The 4 Most Common Sales Mistakes (and How to Avoid Them)

54% of salespeople say it’s getting harder to close sales. In fact, less than a quarter of sellers meet their quotas. These statistics by Sales Insights Lab lay bare the difficulties that today’s salespeople face.

With increased competition, there’s no room for costly mistakes. So, to keep you on the right track, here are some of the most common sales mistakes – and how to dodge them.

Lack of consistency

Salespeople often make the mistake of not following a process. As a result, they tend to collect a mixture of hits and misses along the way, never quite finding their stride. Plus, without consistency, you may lean toward the tasks you tend to enjoy and neglect the important yet demanding tasks.

Inconsistent efforts usually lead to not following up adequately enough to drive sales, which lowers your closure rate. According to The Lead Management Study, you need to follow up at least six times to avoid giving up too soon. Increasing your call attempts can lead to a potential 70% increase in responses.

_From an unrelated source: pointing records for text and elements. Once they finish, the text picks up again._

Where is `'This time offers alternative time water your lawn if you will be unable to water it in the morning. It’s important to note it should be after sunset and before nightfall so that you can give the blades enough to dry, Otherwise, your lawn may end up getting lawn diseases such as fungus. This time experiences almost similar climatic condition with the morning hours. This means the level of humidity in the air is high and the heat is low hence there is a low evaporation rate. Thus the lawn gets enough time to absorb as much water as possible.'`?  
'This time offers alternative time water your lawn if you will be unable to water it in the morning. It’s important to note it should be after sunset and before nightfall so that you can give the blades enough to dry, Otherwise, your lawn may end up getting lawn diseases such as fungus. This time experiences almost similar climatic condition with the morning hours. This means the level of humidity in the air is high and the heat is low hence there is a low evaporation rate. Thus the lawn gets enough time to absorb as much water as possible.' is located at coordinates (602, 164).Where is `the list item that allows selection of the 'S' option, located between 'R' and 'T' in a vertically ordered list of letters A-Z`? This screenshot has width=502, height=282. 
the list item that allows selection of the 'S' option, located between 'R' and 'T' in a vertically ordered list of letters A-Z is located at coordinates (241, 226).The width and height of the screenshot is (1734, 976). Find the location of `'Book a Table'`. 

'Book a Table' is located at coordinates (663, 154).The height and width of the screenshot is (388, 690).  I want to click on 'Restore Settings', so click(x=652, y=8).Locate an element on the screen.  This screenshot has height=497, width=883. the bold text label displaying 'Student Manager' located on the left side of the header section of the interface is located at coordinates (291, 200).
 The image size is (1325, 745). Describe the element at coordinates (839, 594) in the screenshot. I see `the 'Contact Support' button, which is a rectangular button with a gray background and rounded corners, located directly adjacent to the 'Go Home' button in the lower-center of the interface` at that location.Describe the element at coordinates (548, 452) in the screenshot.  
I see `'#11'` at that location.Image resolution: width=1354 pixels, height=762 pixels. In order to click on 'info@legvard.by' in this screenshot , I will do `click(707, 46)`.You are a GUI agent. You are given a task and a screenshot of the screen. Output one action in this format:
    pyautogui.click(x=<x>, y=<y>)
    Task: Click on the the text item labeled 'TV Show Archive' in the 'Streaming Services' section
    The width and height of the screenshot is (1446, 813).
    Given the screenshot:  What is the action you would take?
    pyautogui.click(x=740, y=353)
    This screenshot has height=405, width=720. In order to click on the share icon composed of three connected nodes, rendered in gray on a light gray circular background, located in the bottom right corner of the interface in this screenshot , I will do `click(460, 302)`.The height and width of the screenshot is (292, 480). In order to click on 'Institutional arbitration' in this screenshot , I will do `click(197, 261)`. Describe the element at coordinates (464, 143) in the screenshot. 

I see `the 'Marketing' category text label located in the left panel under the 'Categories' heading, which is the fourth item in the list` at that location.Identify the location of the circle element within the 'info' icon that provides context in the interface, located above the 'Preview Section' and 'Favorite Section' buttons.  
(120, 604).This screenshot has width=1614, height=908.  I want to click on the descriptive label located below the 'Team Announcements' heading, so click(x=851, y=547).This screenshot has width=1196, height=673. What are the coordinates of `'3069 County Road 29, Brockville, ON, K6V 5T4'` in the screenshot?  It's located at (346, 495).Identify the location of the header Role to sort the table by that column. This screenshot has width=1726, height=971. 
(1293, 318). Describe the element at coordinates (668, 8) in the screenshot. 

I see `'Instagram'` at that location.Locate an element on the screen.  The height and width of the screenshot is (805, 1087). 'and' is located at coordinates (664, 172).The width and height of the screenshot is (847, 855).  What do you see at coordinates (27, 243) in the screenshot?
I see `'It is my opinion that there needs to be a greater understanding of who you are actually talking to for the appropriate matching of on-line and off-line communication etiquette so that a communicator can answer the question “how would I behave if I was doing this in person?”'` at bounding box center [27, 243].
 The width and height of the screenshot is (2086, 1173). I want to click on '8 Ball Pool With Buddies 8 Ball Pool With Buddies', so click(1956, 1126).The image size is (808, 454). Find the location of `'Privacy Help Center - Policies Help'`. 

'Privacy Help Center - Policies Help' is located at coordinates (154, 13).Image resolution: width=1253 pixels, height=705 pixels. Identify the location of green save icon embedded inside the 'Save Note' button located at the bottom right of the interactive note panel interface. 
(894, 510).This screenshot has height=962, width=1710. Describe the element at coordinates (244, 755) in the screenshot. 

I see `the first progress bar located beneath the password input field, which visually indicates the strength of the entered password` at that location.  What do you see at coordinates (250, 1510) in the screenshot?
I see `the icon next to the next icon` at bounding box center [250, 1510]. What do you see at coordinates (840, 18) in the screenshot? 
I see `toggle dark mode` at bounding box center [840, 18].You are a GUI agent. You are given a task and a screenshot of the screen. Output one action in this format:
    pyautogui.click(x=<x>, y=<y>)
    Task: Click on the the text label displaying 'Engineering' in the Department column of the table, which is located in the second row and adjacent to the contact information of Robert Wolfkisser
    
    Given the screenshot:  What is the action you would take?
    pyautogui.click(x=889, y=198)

So, as the best sales courses advise, to flip the script and raise your closure rate, maintain a consistent process in both your daily tasks and your follow-ups. Through trial and error, find a strategy that brings you the most results. For instance, you can break up your daily tasks and action them at the same time every day. That way, you have enough time set aside for prospecting, emailing, follow-up calls, and other admin tasks.

Not listening

Your customers usually deal with scores of sellers on the daily. It often gets tiring to listen to pitch after pitch. Unfortunately, salespeople typically make the mistake of piling more pitches on the customer. The more buyers have to listen to pitches, the higher the odds that they won’t pay attention or respond.

By talking more than you listen, you signal to the buyer that you’re more concerned with moving your product or service than caring about what the customer really wants and needs.

Instead, consider listening more than you talk to strike a better rapport with your leads. As most sales courses teach, if you listen to the customer, they’ll usually tell you exactly what you need in order to bring the deal to a close. Once you visualize a customer’s needs, you can help them see how your offering presents the best solution to their pain points.

Winning at all costs

Meeting quotas and gunning for targets is an important part of sales. However, if you focus on the end goal so much that you want to hit the bullseye at all costs, you’ll do more harm than good. For instance, you may find yourself:

  • Stretching the truth or exaggerating the benefits. Overselling the benefits of your offering may sour your relations with buyers when they pick up on the facts. Unhappy customers are a breeding ground for bad reviews and negative word-of-mouth reports, which can ruin your long-term sales. According to Reputation Builder, 80% of customers will settle for another seller if they read a negative review of the first company on an online platform.
  • Becoming overly competitive. A healthy dose of competition keeps you on your toes. However, it’s possible to become so competitive that you’re not supporting other team members. Team effort is important for the overall success of the business. When you work together as a team, you can feed off each other’s strengths and make up for weaknesses. Plus, you can help each other understand the concepts you learn in your training courses and workshops. When team members share their knowledge around, they can collectively close more deals.

So, rather than going hard for the win, focus on building rock-solid relations with buyers and other stakeholders. Strong relations promote mutually beneficial outcomes that bring long-term success to the business.

Pushing customers

When customers buy your product without fully thinking through their decisions, it often leads to strong buyer’s remorse, which dampens repeat purchases and can kill the deal.

Salespeople typically make the mistake of pressuring buyers into making quick decisions. While this might help you make more short-term sales, it puts a pin in your long-term goals.

The best sales courses teach that it’s important to focus more on the value proposition than on the sale itself. When you shine a light on value, buyers can make an informed, well-thought-out decision. That way, your customers are less likely to feel rushed or pressured into a decision. In turn, customers feel positive about their purchase and about you as a company.

Ultimately, listen to your customers and work consistently. Focus on the value proposition and building relationships to steer clear of common pitfalls and achieve more success.